*Problem requirements:* Below are records; transcribe only the line with "You are a computer-use agent. Image resolution: width=1568" and those after it, through the last line, without any change.

*Provided data:*

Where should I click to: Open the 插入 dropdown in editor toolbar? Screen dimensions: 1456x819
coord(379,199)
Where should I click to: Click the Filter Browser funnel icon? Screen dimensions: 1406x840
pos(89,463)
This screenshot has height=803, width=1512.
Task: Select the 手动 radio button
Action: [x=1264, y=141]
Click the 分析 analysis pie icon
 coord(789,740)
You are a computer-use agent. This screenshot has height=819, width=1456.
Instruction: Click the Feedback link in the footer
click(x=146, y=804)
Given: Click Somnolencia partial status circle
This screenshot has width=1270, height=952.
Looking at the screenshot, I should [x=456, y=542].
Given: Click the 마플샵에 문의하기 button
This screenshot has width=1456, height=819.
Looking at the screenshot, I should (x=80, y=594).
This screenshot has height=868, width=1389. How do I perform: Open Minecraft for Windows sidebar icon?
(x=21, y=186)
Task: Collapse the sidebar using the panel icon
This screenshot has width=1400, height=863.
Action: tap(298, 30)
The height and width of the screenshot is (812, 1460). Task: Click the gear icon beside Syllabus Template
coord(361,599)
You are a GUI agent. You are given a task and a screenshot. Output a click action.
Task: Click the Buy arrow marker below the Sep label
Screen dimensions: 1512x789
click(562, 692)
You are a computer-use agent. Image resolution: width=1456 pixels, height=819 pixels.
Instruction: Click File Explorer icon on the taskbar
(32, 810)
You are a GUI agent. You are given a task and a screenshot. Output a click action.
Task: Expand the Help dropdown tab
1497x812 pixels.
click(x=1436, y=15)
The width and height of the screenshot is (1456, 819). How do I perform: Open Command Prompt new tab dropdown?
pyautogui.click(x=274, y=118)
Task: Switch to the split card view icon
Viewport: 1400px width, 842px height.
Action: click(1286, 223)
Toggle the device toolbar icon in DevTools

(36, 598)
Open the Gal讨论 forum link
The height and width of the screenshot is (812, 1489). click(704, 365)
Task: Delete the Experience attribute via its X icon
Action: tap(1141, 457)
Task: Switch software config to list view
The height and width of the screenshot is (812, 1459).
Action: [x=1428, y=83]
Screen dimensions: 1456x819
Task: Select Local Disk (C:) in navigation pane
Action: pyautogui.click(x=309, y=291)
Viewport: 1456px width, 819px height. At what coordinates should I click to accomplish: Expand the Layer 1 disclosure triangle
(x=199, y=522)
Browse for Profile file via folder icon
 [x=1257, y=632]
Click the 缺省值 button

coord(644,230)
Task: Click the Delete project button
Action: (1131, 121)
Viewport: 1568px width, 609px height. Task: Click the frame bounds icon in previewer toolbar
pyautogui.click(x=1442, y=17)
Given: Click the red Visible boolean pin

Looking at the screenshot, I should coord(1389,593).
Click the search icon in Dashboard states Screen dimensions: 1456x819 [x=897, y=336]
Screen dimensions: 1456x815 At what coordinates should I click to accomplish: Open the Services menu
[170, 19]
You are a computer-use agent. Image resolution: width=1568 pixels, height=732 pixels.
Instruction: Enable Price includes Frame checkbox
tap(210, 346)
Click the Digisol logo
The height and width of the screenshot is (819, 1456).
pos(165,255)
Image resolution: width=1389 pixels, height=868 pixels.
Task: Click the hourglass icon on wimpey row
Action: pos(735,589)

*Completed exercise:*
You are a computer-use agent. Image resolution: width=1568 pixels, height=732 pixels.
Instruction: Enable Price includes Frame checkbox
tap(210, 346)
Click the Digisol logo
The height and width of the screenshot is (819, 1456).
pos(165,255)
Image resolution: width=1389 pixels, height=868 pixels.
Task: Click the hourglass icon on wimpey row
Action: pos(735,589)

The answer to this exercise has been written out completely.